17 February 2014  |  5727 views  |  1 tablet computer 4

Cybercrooks unhappy with the level of anonymity offered by bitcoin are developing their own private currencies for use within online forums, say researchers at RSA.

Ever since criminal-favourite Liberty Reserve was shut down last May, fraudsters have been scrambling around for an alternative, says RSA in a blog post.

The most obvious candidate, bitcoin, is being avoided by many because of a lack of anonymity and worries, in the wake of the Silk Road takedown, about seizures. Meanwhile, another potential option, Perfect Money, is of "questionable background".

So, crooks are using forum-specific currencies, allowing them to safely transact within their own community, under the supervision of an administrator, RSA's Fraud Intelligence agents have found.

One underground board developed the 'Musd' currency in November. Forum members can use the currency to purchase items and services from each other. The currency provides a built-in escrow-service and guarantees anonymity. The administrator vouches for the currency system and is responsible for all its operations.

Users exchange funds to or from Musd through exchange agents. Two verified exchange agent services currently work with Musd, with one offering to cash out the currency for hard cash in person at an office in Kiev, Ukraine, says RSA.

◆ **Instruction 1**
Copy the passage of the article on criminal forum currencies verbatim, starting at "The most obvious" and ending at "agents have found.".
◆ **Instruction 2**
According to the article on criminal forum currencies, where does one exchange agent offer to cash out Musd for hard cash in person?

◆ **Data lines**
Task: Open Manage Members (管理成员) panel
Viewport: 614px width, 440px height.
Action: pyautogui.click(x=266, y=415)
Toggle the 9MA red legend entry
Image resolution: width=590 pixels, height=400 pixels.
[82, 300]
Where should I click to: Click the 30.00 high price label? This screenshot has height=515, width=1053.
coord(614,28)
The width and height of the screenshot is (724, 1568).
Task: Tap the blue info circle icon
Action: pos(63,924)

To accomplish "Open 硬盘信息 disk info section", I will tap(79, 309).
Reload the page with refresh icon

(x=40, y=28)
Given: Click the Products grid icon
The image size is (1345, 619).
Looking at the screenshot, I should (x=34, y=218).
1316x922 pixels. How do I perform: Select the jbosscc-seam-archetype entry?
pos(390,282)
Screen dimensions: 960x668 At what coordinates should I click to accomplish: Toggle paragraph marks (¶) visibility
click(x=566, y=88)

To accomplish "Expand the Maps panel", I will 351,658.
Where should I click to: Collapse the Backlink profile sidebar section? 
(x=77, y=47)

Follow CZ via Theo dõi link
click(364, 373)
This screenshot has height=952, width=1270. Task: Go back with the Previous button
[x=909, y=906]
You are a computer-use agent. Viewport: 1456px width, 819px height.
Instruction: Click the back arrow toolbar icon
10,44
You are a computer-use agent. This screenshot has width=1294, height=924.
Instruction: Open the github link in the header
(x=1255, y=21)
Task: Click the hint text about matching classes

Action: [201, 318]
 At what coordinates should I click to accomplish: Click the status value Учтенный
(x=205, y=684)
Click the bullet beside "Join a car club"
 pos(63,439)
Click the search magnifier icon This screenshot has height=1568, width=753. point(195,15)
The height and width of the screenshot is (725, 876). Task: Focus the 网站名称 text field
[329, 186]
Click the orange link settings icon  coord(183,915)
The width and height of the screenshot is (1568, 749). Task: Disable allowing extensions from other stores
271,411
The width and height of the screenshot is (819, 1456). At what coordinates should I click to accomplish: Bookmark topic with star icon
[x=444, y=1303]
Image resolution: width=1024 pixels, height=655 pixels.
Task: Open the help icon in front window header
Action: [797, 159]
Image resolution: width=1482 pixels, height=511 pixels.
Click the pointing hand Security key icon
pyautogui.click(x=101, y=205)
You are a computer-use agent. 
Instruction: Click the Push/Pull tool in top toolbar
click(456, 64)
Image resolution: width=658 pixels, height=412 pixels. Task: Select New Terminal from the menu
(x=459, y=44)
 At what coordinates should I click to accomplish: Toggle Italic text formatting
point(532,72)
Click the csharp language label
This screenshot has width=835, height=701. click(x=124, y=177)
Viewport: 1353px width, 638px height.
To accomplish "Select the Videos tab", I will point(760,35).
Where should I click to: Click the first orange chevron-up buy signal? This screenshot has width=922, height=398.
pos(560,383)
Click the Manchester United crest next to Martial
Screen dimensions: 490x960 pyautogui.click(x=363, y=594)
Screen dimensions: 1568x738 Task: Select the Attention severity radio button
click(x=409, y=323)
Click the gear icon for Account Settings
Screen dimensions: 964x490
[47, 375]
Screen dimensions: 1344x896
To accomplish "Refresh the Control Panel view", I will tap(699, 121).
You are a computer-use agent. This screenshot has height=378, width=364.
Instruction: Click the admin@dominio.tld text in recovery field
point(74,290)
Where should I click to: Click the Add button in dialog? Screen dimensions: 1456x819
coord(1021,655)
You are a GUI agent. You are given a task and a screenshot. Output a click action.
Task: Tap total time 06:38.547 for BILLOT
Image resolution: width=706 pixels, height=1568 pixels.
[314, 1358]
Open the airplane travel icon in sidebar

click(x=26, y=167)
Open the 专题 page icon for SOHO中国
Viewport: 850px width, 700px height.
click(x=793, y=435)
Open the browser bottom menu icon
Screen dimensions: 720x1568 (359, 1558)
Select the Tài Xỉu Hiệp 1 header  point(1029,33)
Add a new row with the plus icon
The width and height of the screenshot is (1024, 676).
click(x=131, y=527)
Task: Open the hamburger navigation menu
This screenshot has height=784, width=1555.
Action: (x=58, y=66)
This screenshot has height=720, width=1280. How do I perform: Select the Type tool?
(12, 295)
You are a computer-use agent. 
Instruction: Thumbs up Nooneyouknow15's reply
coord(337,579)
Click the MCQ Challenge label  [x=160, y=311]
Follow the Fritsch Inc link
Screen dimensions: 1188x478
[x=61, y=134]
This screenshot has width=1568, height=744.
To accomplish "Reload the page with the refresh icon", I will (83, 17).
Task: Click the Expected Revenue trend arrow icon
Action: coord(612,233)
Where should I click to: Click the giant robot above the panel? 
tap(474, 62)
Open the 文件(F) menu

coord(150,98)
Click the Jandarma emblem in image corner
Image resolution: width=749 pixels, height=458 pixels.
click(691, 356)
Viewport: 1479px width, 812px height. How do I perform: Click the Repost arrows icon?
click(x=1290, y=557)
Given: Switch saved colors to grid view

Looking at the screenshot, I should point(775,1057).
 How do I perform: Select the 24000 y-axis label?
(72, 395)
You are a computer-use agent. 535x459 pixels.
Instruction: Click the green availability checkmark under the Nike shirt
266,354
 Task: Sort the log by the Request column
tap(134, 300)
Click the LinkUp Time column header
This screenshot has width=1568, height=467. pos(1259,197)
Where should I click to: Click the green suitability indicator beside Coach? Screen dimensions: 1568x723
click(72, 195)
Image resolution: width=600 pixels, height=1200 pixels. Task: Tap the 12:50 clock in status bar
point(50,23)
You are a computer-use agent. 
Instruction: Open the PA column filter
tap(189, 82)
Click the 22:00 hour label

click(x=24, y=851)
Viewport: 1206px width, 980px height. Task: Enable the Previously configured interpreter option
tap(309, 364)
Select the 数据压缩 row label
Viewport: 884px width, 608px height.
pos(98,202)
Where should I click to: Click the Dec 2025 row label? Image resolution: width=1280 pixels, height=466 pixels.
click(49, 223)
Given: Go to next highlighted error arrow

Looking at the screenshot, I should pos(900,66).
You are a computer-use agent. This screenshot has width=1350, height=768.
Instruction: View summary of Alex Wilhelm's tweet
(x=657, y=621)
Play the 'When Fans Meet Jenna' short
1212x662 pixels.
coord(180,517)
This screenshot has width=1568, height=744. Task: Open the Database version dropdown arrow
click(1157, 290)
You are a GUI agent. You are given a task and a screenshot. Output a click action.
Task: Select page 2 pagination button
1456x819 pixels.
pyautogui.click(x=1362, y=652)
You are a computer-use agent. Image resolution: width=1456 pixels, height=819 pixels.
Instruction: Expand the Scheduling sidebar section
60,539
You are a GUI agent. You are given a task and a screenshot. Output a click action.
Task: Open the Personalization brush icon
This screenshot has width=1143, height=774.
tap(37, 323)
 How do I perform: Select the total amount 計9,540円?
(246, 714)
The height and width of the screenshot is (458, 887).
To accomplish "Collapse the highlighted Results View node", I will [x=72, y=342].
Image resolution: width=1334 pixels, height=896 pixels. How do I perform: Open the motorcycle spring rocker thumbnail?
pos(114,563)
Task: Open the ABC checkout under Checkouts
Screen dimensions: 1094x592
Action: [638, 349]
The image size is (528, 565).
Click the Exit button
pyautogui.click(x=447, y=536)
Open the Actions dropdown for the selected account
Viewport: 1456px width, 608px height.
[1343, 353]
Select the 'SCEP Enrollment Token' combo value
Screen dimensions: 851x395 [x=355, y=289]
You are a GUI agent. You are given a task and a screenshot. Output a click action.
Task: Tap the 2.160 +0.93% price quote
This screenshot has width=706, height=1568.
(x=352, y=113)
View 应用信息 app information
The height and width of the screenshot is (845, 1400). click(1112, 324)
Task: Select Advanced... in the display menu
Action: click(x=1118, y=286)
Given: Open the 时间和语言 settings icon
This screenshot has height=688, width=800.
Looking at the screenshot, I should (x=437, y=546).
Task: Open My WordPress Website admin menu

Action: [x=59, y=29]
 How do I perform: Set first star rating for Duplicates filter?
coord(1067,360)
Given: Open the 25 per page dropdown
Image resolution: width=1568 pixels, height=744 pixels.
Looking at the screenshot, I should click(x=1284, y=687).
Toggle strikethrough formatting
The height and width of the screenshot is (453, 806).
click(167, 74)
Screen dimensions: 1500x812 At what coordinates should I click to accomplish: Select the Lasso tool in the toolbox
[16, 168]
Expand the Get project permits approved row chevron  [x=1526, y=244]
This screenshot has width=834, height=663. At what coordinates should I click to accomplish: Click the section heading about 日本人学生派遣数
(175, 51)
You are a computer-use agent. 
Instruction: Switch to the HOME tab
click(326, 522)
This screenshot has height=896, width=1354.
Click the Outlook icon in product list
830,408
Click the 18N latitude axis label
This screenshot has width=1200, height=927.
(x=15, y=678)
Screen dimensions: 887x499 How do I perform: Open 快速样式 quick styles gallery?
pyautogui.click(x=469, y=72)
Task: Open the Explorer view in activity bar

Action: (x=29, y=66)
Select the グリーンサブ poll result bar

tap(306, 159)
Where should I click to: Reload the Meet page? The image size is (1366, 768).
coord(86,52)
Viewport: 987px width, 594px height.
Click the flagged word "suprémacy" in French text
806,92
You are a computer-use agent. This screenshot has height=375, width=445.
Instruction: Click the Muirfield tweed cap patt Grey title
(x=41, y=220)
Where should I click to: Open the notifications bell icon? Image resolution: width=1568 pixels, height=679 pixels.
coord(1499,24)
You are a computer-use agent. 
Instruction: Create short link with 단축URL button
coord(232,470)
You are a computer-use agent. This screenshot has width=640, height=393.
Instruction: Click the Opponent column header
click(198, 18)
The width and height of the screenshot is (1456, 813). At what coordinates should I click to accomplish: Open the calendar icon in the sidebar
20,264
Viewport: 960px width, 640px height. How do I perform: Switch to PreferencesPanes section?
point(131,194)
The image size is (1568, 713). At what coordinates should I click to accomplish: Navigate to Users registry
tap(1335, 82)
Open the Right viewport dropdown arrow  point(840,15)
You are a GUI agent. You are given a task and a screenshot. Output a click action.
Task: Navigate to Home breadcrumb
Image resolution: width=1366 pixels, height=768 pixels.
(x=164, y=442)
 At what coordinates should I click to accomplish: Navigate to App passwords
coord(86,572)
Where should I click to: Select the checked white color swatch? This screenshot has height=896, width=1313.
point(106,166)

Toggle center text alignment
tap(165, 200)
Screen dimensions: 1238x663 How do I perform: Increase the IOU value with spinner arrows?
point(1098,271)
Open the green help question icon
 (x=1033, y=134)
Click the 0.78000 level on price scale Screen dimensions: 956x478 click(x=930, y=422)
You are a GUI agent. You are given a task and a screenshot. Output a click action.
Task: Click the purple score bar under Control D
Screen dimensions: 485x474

◆ **Full response 1**
The most obvious candidate, bitcoin, is being avoided by many because of a lack of anonymity and worries, in the wake of the Silk Road takedown, about seizures. Meanwhile, another potential option, Perfect Money, is of "questionable background".

So, crooks are using forum-specific currencies, allowing them to safely transact within their own community, under the supervision of an administrator, RSA's Fraud Intelligence agents have found.

◆ **Full response 2**
At an office in Kiev, Ukraine.